Vários pontos positivos para a ação climática global saíram da COP26, embora abaixo das fasquias iniciais. O desafio futuro é hercúleo e passa também por cada um de nós.

Um acordo imperfeito. Ou mesmo desapontante. Estas foram algumas das reações ouvidas no rescaldo da COP26, a 26ª Conferência das Nações Unidas para as Alterações Climáticas, após os longos dias de negociação e alterações de última hora para firmar o Pacto Climático de Glasgow. Imperfeito e desapontante porque, depois das ambiciosas expectativas iniciais, chegar a um acordo global entre todos os países representados, implicou cedências e compromissos, incluindo o recuo sobre o fim progressivo do uso do carvão como fonte energética. Uma alteração de última hora que, a não ser considerada, poderia colocar em causa a aprovação do texto final.

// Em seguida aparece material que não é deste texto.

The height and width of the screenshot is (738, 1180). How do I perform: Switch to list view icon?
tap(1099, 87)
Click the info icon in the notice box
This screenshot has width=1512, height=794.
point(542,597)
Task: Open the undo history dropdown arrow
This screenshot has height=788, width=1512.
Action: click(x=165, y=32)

Este é um exemplo claro de que em negociação e diplomacia, por vezes, é preferível encontrar consensos e avançar a que deitar tudo por terra.

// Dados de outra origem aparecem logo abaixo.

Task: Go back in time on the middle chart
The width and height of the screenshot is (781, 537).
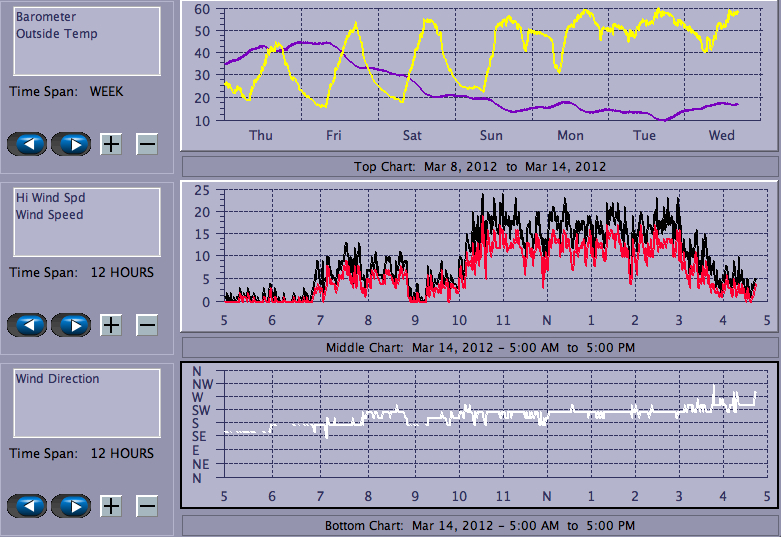Action: [x=27, y=325]
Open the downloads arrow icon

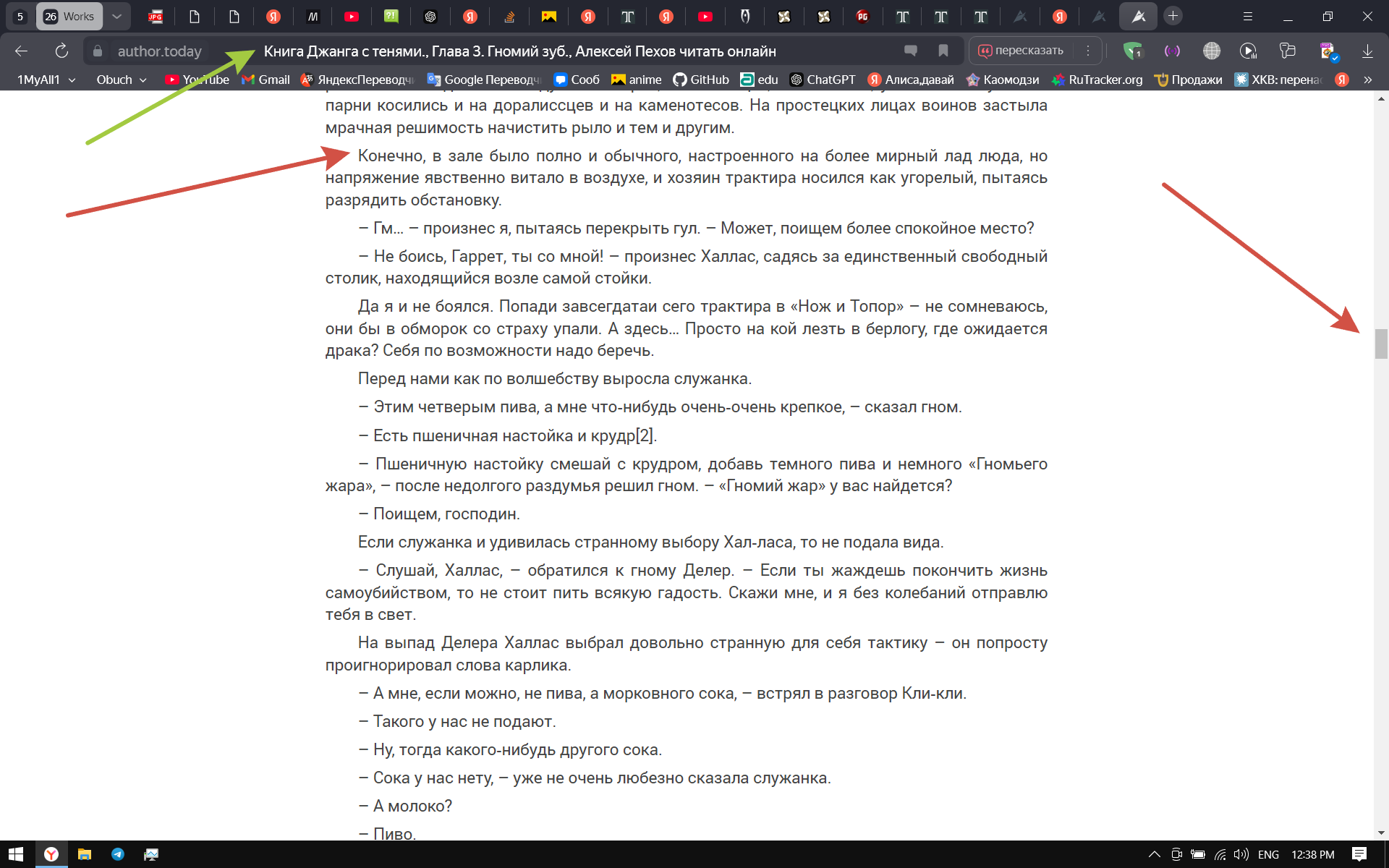coord(1367,51)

É preciso, no entanto, não perder de vista um quadro mais alargado de análise: além dos exigentes desafios a enfrentar e negociar nos próximos anos, há também a assinalar alguns progressos sólidos na luta climática. Em primeiro lugar, o facto de este ser um acordo de consenso global, que sedimenta uma base para o futuro e que demonstra o empenho dos vários países na ação climática. Embora as estimativas de limitar o aumento da temperatura da terra estejam agora mais perto dos 2,4ºC, a ambição de atingir apenas 1,5ºC não está completamente fora da mesa. Sair de Glasgow com um acordo entre as várias partes era imprescindível para continuar um caminho concertado de compromisso.

Torna-se também importante vincar o reforço do financiamento por parte dos países mais desenvolvidos aos países mais vulneráveis aos efeitos das alterações climáticas. A solidariedade global é um eixo fundamental na gestão do risco, construindo uma capacidade de adaptação aos efeitos das alterações climáticas, à escala mundial e com foco nos mais desprotegidos. Nesse sentido, o Pacto de Glasgow incita à duplicação do financiamento até 2025, apelando também à mobilização de esforços de bancos multilaterais de desenvolvimento e outras instituições.

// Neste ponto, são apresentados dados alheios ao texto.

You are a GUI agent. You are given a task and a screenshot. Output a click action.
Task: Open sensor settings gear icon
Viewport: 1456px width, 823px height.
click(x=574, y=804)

Uma terceira nota positiva para a redução do intervalo de tempo para a revisão periódica das políticas climáticas nacionais no âmbito do Acordo de Paris. Rever, melhorar e reforçar a ambição, numa gestão de continuidade. As revisões periódicas das políticas climáticas nacionais deixam de ser realizadas a cada cinco anos e passam a ser anuais - e a primeira terá de ser feita no próximo ano, na COP27, no Egipto. Só assim, aponta a comunidade científica, poderemos manter a esperança de alcançar as metas de limitação da temperatura global. E esse passo foi dado em Glasgow.

O acordo histórico para deter a desflorestação até 2030, adotado por mais de 100 países que, no seu território, representam 85% das florestas mundiais é outra nota muito positiva. Mesmo o tema do carvão - um ponto fraturante entre as várias delegações até à última hora da cimeira - marca um avanço sem precedentes. Esta é a primeira vez que um tratado das Nações Unidas sobre o clima menciona diretamente o contributo do carvão para o aquecimento global, instando à transição para uma energia sustentável. E, Portugal, volta a liderar este tema com o término do uso do carvão. Também a Índia - país que introduziu, à última hora, a alteração ao texto final da cimeira de "eliminação progressiva" do uso do carvão para "redução progressiva" - comprometeu-se a reduzir as emissões em 45% até 2030.

A cimeira de Glasgow não foi o passo de gigante que precisávamos, mas foi um passo sólido em frente, numa luta contra as alterações climáticas que veio para ficar. Foi mais uma etapa de um desafio que exigirá muito de todos nós. Espera-nos um caminho longo e muito desafiante, com muito a fazer nos próximos anos. Não só a nível das grandes cimeiras internacionais, mas também ao nível das regiões, das comunidades, das empresas e de cada um de nós. Todos temos um papel a cumprir na luta contra as ações climáticas. Que o saibamos abraçar de forma ambiciosa e resiliente, trazendo a mudança ao nosso redor. O nosso planeta disso depende.